WHAT YOU HAVE TO DO
Beginning with the line that holds "The width and height of the screenshot is (720, 405)." and ending with the last line below, please copy every line exactly, add nothing, and leave out the pictures.

(Screenshot grounding data)
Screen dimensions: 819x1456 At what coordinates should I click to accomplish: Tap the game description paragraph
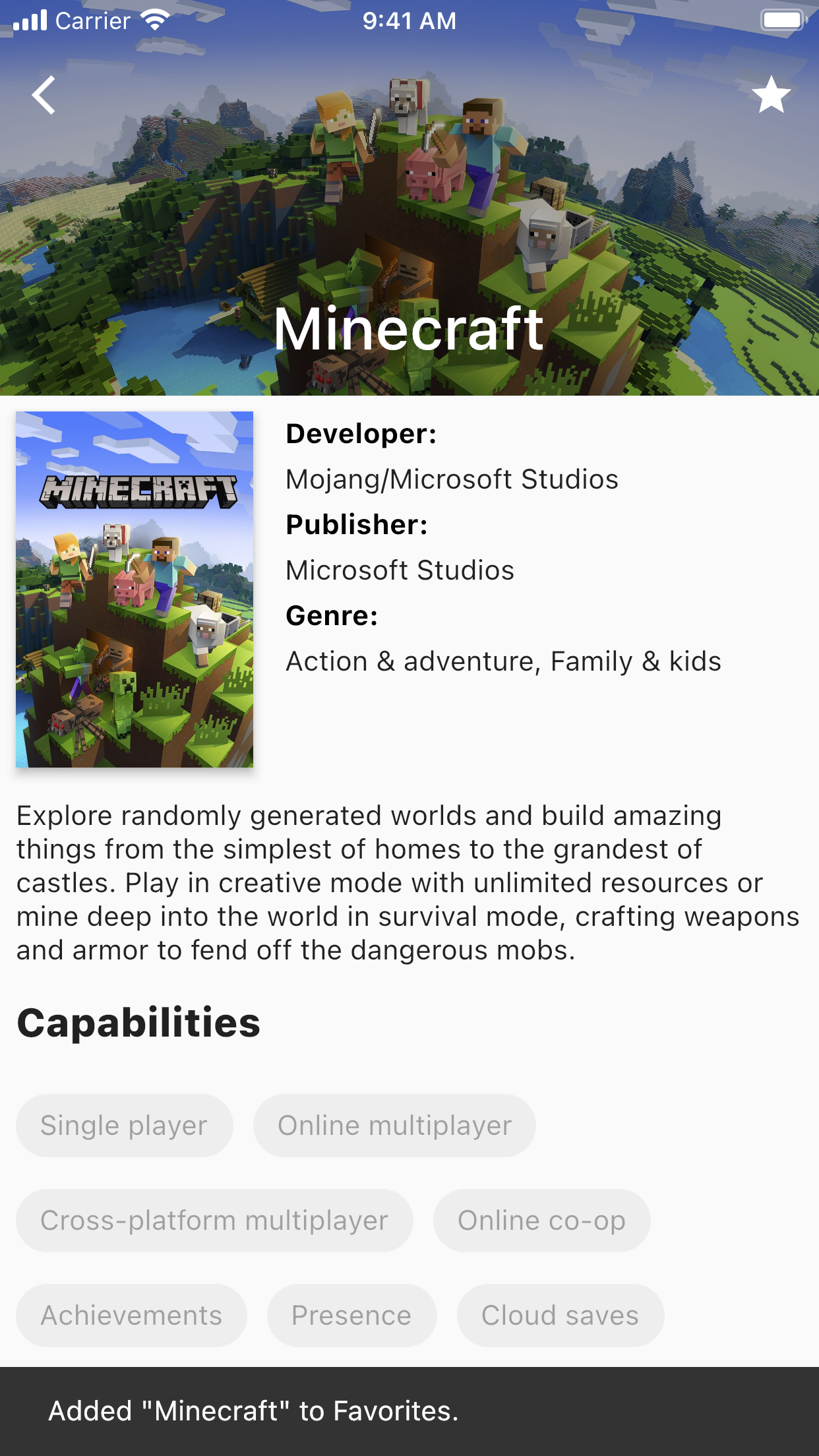(x=408, y=883)
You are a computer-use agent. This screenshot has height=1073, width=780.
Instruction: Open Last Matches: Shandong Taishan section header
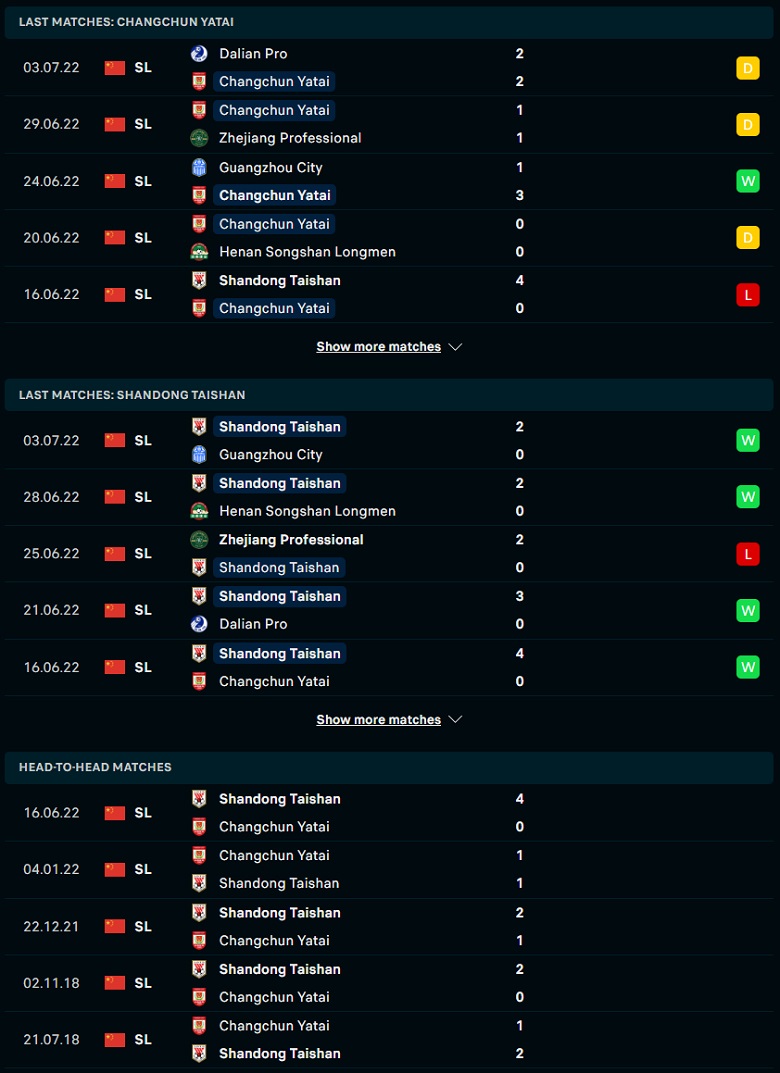coord(132,395)
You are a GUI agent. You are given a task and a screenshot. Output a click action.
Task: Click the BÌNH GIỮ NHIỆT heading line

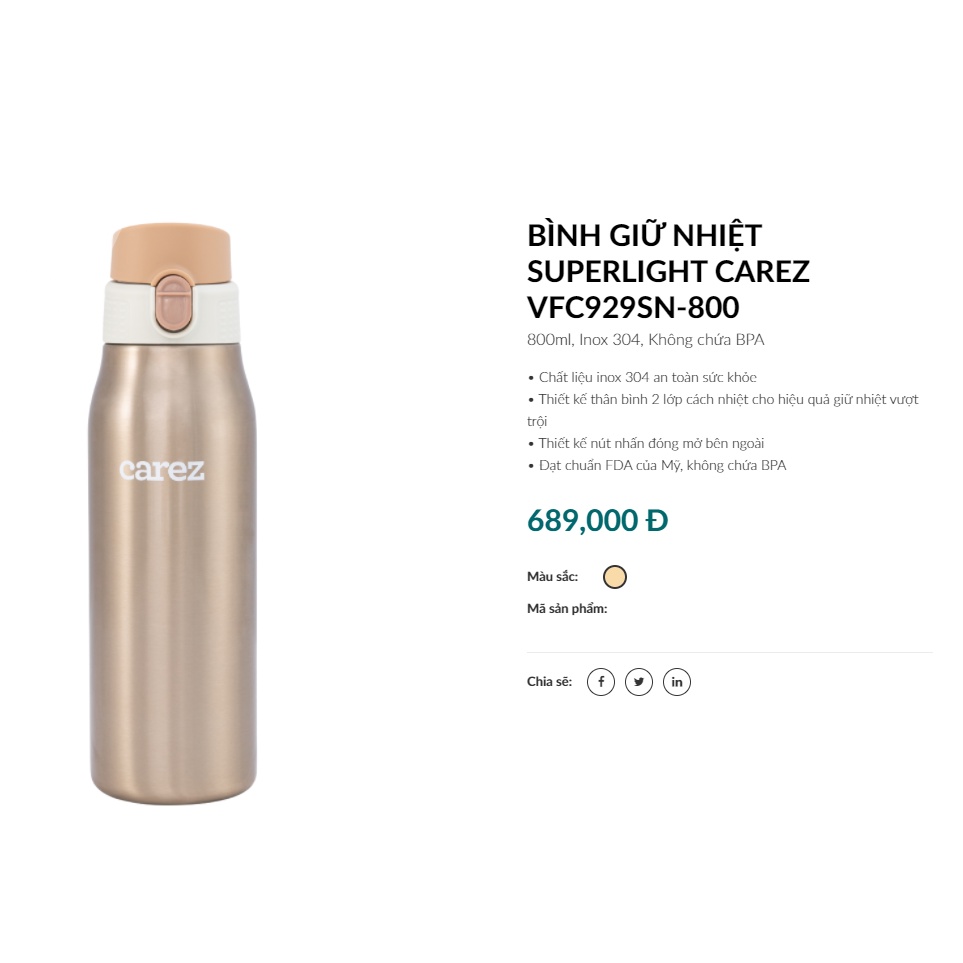[644, 236]
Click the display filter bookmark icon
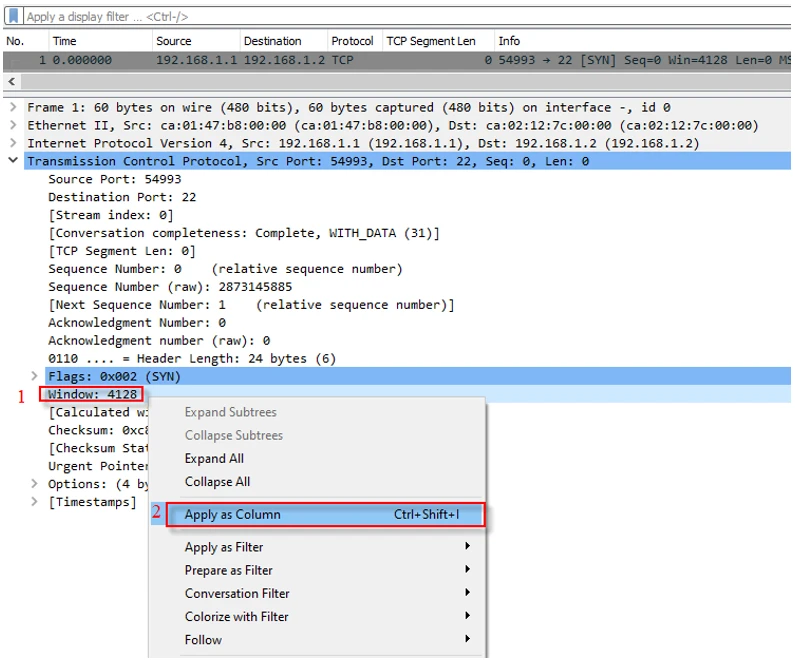The height and width of the screenshot is (663, 795). [x=13, y=16]
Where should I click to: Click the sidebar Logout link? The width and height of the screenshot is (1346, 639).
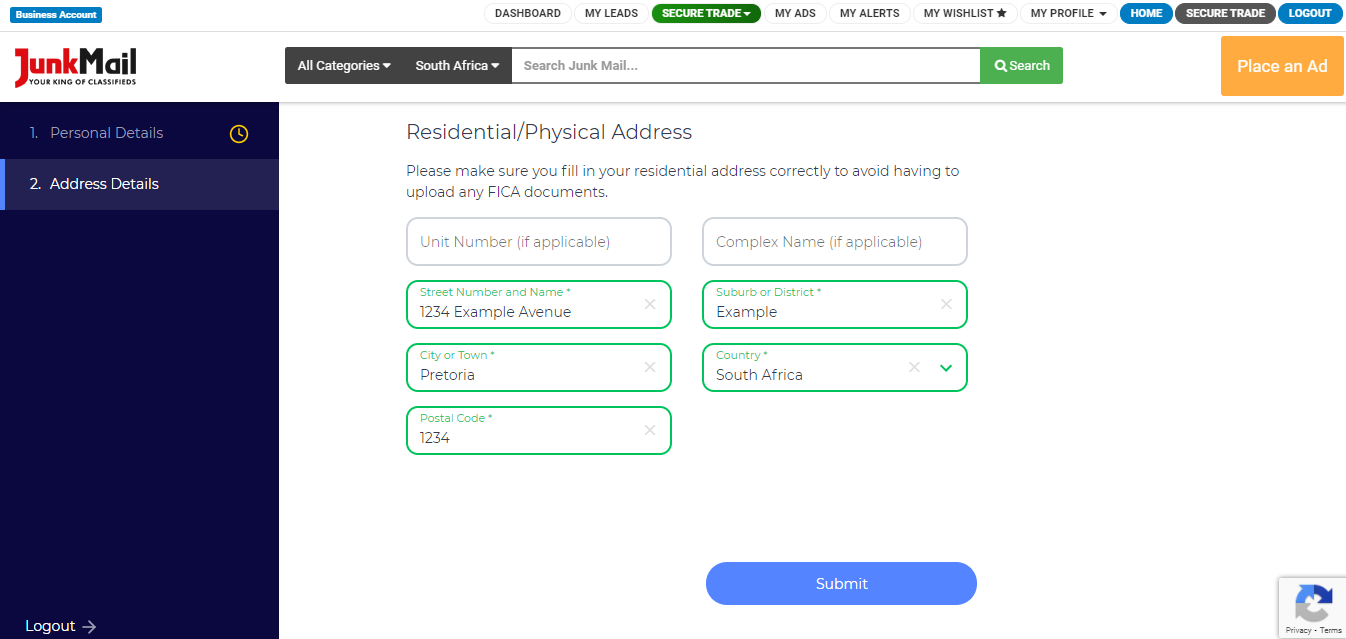[x=60, y=626]
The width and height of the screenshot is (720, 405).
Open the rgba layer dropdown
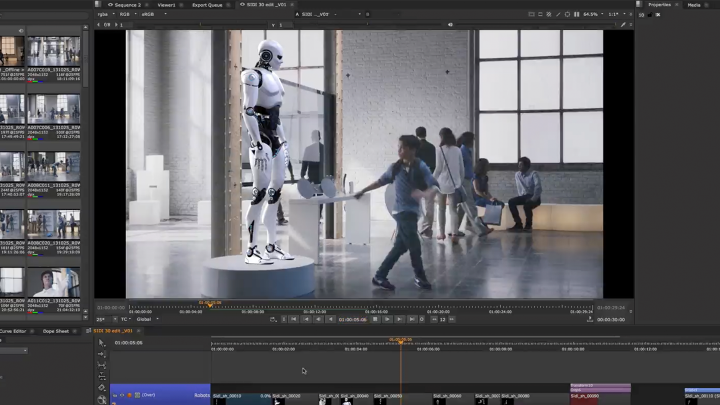click(105, 14)
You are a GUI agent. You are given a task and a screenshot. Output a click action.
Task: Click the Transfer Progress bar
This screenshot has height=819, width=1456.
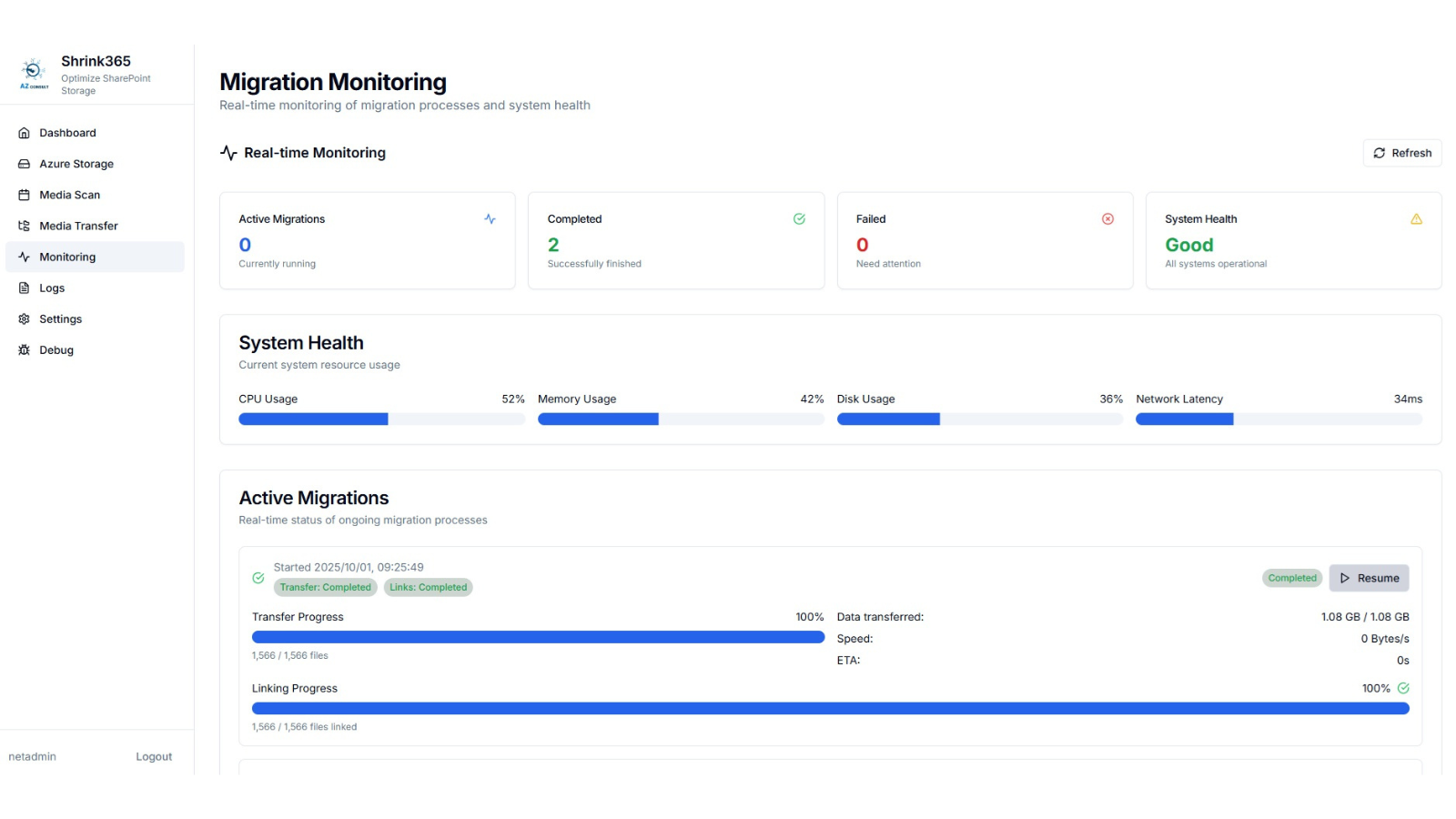tap(538, 637)
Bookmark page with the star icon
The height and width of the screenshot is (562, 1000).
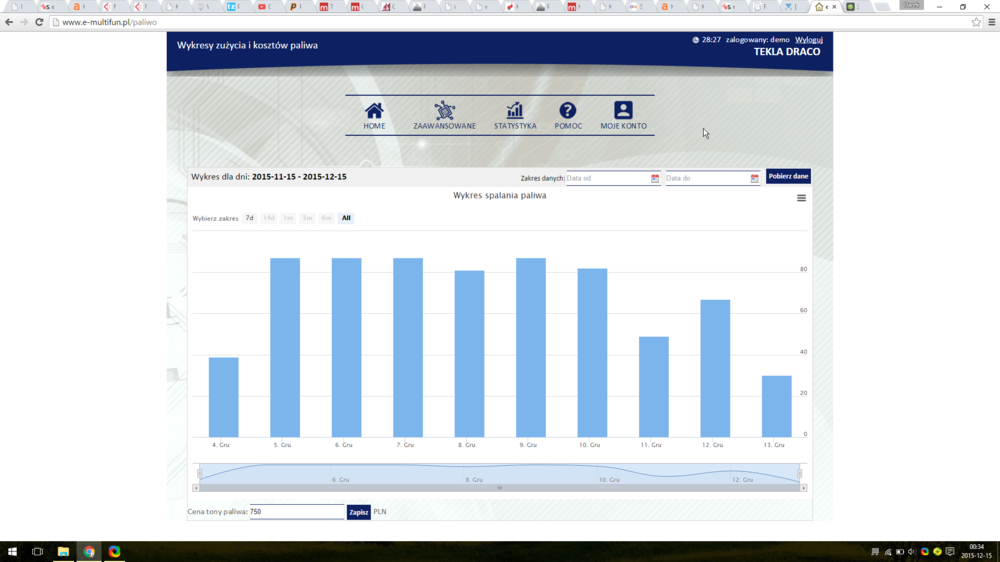(977, 22)
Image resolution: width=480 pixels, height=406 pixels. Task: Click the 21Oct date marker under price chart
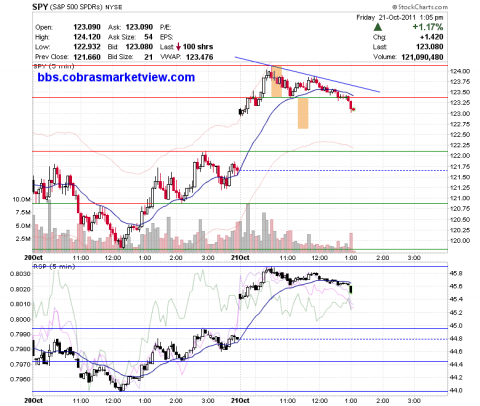[x=240, y=258]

EXPECTED ANSWER
The width and height of the screenshot is (720, 405).
Open the rgba layer dropdown
click(105, 14)
You are a GUI agent. You are given a task and a screenshot. Output a click action.
Task: Click the Transfer Progress bar
This screenshot has height=819, width=1456.
tap(538, 637)
Bookmark page with the star icon
The height and width of the screenshot is (562, 1000).
(977, 22)
Image resolution: width=480 pixels, height=406 pixels. Task: Click the 21Oct date marker under price chart
[x=240, y=258]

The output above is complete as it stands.